Use with caution in cases of severe impaired liver, kidney, cardiac arrhythmias (ventricular arrhythmias and prolongation of the QT interval are possible).

Side effects

Undesirable effects are possible, such as:

  • allergic reactions: rash, accompanied by itching, skin redness, angioedema, rarely – anaphylactic shock.
  • dyspeptic symptoms in the form of nausea, vomiting, pain in the stomach or intestines, constipation, frequent loose stools, digestive disorders of a functional nature, excessive accumulation of gases in the intestines.
  • headache of various localization and severity.
  • dizziness, numbness and crawling in the limbs, tinnitus, loss of appetite, up to anorexia.
  • sensation of palpitations, pain in the heart.
  • Pancreatic inflammation.
  • Impaired liver function up to necrosis.
  • Catching infection, including fungal in the genitourinary system.
  • Increased levels of eosinophils in the blood.
  • If side effects occur, you must consult a specialist to resolve the issue of further use of the medication.
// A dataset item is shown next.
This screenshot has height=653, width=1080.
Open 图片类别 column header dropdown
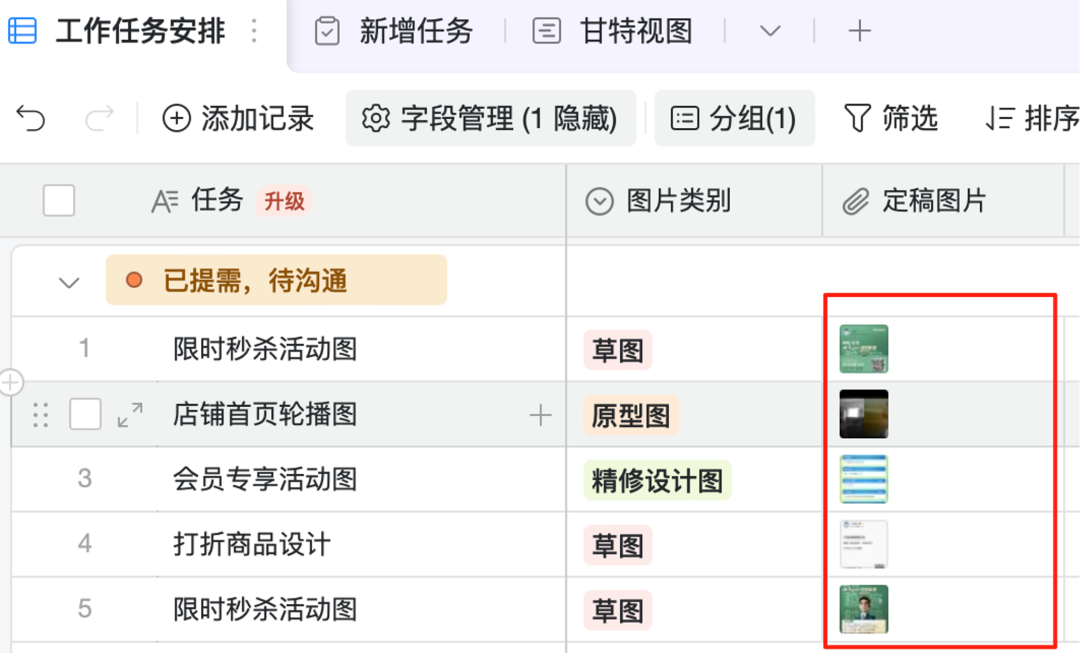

In a biochemical blood test, there is an increase in the activity of liver enzymes: ALT, AST, alkaline phosphatase.

Overdose

There are no data on cases of taking doses in larger quantities than recommended at a consultation with a specialist or in recommendations for use. Symptoms are similar to common side effects: dyspeptic disorders in the form of nausea, vomiting, pain in the stomach and intestines, as well as temporary reversible hearing loss. The treatment is symptomatic. A medication of a specific action that stops or decreases the effect of large doses taken (antidote) has not been developed. Dialysis is not used.

Drug interactions

  • Antacids (containing aluminum, magnesium) significantly reduce the absorption of azithromycin, so the drug should be taken at least 1 hour before or 2 hours after taking these drugs.
  • It does not bind to enzymes of the cytochrome P450 complex and, unlike macrolide antibiotics, no interaction with theophylline, terfenadine, carbamazepine, triazolam, digoxin has been observed.
  • Macrolides with concomitant use with cycloserine, indirect anticoagulants, methylprednisolone, felodipine and microsomal oxidation preparations (cyclosporine, hexobarbital, ergot alkaloids, valproic acid, disopyramide, bromocriptine, phenytoin inhibitor, peroxidation) while when using azalides, such an interaction has not been noted.
  • If co-administration with warfarin is necessary, it is recommended to carefully monitor the prothrombin time.
  • With the simultaneous administration of macrolides with ergotamine and dihydroergotamine, their toxic effects (vasospasm, dysesthesia) are possible.
  • Lincosamides weaken, and tetracycline and chloramphenicol enhance azithromycin effectiveness.
  • Pharmaceutically incompatible with heparin.